Nuestra Senora de Guadalupe, Our Lady of Guadalupe - Patroness for Suffering and Compassion. Invoked in General Favors, in Sickness and Against Evil, Particularly War.
In 1531, in Mexico, the Virgin Mary appeared to an Indian man, Juan Diego, saying she would help the native people if Juan would go to the bishop and ask him to build a chapel to her, on the hill where she now appeared. Juan Diego did as he was asked but the bishop did not believe him. He asked for a sign. The Virgin promised Juan she would give him a sign the next morning. He awoke to find his uncle dying. He ran to town for help but the Virgin stopped him, saying she had already healed his uncle and asked Juan to come back for the sign. When he did, the Virgin gave him roses, though it was winter, and told him to wrap them in his tilma. As Juan presented these to the bishop, the roses fell to the floor, and there on his tilma was the image of our Lady of Guadalupe.
"Our Lady of Guadalupe, Mother of perpetual help, you have been blessed and favored of god. We come to you today as your loving children. Watch over us and take care of us. As you held the child Jesus in your arms so take us in your arms. Protect and keep us safe in all we endeavor to do."
About the Artist
Lynn Garlick started carving, painting, and producing her retablos in 1993. Her workshop is located in the high desert town of Taos, New Mexico, a landscape richly steeped in religious iconography and history. The retablo, or ʻboard behind the alterʼ, was originally created in New Mexico in the 1800ʼs in response to the lack of Bibles and Icons being sent from the church in Rome.

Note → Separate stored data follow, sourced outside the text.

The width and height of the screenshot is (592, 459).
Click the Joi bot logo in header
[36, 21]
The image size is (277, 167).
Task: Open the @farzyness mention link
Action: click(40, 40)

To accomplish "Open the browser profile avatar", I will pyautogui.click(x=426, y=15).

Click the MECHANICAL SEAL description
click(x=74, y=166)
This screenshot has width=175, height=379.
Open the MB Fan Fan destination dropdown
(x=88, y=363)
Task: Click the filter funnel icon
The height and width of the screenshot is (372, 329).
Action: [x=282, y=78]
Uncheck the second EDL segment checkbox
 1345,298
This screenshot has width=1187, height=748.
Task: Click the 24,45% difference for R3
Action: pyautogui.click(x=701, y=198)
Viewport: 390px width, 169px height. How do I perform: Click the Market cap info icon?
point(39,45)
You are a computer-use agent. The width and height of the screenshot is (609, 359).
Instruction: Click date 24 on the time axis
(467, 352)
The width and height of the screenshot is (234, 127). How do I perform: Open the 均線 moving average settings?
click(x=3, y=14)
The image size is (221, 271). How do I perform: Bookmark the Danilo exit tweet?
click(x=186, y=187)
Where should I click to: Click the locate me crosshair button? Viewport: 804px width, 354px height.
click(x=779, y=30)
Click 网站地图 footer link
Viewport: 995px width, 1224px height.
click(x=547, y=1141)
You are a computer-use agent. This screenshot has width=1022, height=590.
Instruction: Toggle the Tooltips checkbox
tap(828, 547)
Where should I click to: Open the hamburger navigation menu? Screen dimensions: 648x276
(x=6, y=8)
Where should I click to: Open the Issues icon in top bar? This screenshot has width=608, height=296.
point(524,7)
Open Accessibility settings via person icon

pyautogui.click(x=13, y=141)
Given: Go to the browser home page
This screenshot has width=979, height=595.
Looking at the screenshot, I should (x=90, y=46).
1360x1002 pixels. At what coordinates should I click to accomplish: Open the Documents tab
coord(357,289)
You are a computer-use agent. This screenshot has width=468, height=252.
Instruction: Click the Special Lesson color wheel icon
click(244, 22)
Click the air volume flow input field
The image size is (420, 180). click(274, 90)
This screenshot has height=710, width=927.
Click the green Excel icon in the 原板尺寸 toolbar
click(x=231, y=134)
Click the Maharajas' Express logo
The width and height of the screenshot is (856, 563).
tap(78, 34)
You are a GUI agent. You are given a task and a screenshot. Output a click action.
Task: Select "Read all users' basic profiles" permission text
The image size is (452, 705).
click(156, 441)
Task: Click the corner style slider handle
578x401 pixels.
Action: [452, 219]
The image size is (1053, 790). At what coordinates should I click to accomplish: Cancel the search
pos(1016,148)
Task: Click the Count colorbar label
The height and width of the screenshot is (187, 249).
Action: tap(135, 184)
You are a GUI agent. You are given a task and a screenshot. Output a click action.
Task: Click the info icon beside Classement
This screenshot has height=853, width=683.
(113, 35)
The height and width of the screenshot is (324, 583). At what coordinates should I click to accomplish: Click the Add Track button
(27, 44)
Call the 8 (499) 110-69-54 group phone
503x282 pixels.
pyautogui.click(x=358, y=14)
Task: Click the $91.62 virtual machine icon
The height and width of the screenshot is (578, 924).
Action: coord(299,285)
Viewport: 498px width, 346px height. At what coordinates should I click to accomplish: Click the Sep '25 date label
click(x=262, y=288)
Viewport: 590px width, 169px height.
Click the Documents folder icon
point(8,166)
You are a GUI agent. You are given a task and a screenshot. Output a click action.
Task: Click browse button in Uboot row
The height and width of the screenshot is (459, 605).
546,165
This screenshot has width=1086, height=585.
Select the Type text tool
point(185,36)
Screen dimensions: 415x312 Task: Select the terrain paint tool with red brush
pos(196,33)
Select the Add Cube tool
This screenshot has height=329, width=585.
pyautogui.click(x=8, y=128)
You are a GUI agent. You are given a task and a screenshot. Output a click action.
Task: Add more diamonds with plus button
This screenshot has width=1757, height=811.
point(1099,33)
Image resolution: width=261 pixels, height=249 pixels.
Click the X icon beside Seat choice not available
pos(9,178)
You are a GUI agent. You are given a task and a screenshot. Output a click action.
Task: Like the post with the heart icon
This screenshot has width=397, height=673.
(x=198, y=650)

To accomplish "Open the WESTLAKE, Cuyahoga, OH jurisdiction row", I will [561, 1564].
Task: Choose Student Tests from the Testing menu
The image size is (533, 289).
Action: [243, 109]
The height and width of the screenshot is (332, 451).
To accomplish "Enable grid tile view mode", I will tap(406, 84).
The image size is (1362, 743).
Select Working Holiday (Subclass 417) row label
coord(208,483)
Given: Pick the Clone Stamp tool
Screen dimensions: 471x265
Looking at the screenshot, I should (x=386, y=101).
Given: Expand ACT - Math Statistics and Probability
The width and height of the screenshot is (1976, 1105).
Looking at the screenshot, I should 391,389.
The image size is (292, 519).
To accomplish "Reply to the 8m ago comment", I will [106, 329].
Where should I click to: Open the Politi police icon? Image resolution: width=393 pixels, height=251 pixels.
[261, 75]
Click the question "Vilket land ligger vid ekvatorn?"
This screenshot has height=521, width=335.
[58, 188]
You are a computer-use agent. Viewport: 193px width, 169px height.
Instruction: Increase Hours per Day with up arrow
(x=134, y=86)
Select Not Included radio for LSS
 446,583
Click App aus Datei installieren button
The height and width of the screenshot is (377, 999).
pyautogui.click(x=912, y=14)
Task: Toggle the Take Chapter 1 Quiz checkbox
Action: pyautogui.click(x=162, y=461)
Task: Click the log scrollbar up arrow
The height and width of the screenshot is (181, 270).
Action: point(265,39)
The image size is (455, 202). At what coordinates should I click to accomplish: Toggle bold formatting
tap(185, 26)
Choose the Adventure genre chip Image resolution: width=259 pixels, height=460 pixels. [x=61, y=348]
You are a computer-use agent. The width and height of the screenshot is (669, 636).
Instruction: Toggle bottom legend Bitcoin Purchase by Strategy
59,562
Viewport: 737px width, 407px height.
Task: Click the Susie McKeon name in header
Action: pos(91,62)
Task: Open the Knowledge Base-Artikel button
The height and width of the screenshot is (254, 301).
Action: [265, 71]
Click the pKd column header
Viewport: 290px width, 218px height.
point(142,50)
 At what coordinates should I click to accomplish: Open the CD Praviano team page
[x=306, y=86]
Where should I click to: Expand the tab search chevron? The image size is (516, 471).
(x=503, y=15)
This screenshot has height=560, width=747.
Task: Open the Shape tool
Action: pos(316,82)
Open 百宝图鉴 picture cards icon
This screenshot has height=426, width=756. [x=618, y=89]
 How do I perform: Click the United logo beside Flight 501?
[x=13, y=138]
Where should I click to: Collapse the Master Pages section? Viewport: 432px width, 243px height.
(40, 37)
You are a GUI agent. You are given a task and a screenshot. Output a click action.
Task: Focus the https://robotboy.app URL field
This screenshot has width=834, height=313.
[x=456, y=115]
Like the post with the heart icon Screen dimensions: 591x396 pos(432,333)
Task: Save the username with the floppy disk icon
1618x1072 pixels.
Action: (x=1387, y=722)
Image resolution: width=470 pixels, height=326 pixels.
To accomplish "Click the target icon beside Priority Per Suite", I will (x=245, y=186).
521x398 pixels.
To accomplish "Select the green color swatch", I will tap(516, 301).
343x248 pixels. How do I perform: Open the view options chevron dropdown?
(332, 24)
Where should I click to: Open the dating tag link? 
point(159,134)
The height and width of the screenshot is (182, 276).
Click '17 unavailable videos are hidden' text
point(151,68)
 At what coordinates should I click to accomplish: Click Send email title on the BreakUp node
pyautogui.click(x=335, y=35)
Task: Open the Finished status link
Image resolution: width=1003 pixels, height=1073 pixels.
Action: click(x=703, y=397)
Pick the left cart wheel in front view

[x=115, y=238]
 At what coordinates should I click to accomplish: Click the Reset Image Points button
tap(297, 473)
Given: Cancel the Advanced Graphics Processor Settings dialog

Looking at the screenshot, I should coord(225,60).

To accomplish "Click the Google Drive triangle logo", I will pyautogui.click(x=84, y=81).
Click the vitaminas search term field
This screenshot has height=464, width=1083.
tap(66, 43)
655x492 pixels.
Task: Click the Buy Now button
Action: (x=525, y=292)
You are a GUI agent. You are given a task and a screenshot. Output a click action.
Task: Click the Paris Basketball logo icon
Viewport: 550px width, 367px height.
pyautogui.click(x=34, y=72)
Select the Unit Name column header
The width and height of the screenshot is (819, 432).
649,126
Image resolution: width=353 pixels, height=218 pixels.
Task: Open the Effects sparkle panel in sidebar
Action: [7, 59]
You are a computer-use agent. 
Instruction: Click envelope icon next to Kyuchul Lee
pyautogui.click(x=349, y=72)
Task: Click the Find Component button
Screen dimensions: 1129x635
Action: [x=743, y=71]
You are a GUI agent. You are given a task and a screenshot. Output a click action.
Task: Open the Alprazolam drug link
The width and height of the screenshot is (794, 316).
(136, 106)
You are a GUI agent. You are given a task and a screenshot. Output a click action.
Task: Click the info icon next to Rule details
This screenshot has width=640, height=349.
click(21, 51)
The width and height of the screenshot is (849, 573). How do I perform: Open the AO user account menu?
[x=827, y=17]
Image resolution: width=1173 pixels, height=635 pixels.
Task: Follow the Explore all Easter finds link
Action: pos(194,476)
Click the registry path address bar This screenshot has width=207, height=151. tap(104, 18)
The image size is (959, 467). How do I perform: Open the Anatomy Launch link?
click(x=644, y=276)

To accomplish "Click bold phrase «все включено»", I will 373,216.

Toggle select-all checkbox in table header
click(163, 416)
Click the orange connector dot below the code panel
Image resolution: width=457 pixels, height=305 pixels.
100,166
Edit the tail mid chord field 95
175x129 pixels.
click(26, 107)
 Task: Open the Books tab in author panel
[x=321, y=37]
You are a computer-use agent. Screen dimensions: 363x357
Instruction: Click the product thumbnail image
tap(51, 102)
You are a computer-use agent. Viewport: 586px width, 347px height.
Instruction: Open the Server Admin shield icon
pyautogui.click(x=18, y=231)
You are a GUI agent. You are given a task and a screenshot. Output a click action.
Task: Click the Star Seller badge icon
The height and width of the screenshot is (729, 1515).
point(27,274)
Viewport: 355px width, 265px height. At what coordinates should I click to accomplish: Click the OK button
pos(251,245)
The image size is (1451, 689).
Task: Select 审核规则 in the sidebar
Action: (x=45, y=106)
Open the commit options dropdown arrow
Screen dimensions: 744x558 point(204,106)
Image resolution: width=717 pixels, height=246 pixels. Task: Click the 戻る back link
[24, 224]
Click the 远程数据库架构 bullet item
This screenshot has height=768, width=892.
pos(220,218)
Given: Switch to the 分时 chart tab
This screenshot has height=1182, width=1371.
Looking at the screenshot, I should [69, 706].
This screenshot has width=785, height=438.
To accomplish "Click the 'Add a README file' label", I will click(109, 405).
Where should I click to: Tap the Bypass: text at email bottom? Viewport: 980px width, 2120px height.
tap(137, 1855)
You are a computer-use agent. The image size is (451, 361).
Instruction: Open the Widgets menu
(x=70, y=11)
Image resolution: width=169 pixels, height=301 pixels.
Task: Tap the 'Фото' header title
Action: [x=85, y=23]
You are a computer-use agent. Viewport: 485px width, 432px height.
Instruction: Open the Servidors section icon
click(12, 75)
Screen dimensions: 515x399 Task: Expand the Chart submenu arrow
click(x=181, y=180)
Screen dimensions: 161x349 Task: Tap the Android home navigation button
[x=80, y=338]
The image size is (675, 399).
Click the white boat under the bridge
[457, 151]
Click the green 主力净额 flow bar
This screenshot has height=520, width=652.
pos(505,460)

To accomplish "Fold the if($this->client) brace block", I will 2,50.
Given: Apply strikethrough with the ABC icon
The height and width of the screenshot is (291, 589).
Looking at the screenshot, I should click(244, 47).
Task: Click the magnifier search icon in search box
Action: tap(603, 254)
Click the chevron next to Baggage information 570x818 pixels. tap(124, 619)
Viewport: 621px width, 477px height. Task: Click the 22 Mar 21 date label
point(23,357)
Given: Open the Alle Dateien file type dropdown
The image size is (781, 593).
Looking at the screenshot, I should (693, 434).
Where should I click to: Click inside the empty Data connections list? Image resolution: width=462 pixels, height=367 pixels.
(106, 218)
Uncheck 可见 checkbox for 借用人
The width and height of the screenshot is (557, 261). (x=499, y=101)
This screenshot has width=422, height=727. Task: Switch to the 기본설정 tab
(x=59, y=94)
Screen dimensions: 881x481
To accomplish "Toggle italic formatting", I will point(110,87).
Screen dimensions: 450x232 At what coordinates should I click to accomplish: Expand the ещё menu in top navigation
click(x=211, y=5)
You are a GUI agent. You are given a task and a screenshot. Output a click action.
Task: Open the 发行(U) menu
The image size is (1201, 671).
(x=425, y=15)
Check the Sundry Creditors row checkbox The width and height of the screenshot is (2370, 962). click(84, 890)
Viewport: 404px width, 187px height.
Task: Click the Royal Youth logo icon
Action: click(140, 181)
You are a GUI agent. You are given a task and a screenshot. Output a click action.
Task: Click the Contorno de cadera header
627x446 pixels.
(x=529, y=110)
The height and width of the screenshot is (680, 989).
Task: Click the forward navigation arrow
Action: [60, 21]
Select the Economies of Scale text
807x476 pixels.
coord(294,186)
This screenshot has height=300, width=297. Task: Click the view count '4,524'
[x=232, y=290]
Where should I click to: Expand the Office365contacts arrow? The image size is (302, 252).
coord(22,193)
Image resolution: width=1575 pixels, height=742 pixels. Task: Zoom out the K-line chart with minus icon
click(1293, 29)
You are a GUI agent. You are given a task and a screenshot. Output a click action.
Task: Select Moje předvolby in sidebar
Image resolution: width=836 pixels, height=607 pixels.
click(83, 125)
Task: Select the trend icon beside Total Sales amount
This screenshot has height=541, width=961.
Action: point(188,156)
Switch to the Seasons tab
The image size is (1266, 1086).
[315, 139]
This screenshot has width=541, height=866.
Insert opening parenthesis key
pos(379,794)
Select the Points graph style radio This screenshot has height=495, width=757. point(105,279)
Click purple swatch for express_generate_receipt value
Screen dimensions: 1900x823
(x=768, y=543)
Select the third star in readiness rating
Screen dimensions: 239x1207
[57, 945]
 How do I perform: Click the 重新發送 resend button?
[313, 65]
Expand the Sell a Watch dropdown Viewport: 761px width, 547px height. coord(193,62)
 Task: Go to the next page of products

The Santero (saint maker) painted retablos from pigment collected and ground from the local surroundings. The boards were hand hewed usually of ponderosa pine or tin. The practice has carried down through the generations and is still done this way today. Lynn paints her originals retablos on traditional pine boards carving and then paints them. To create her production work the images are mounted on baltic birch.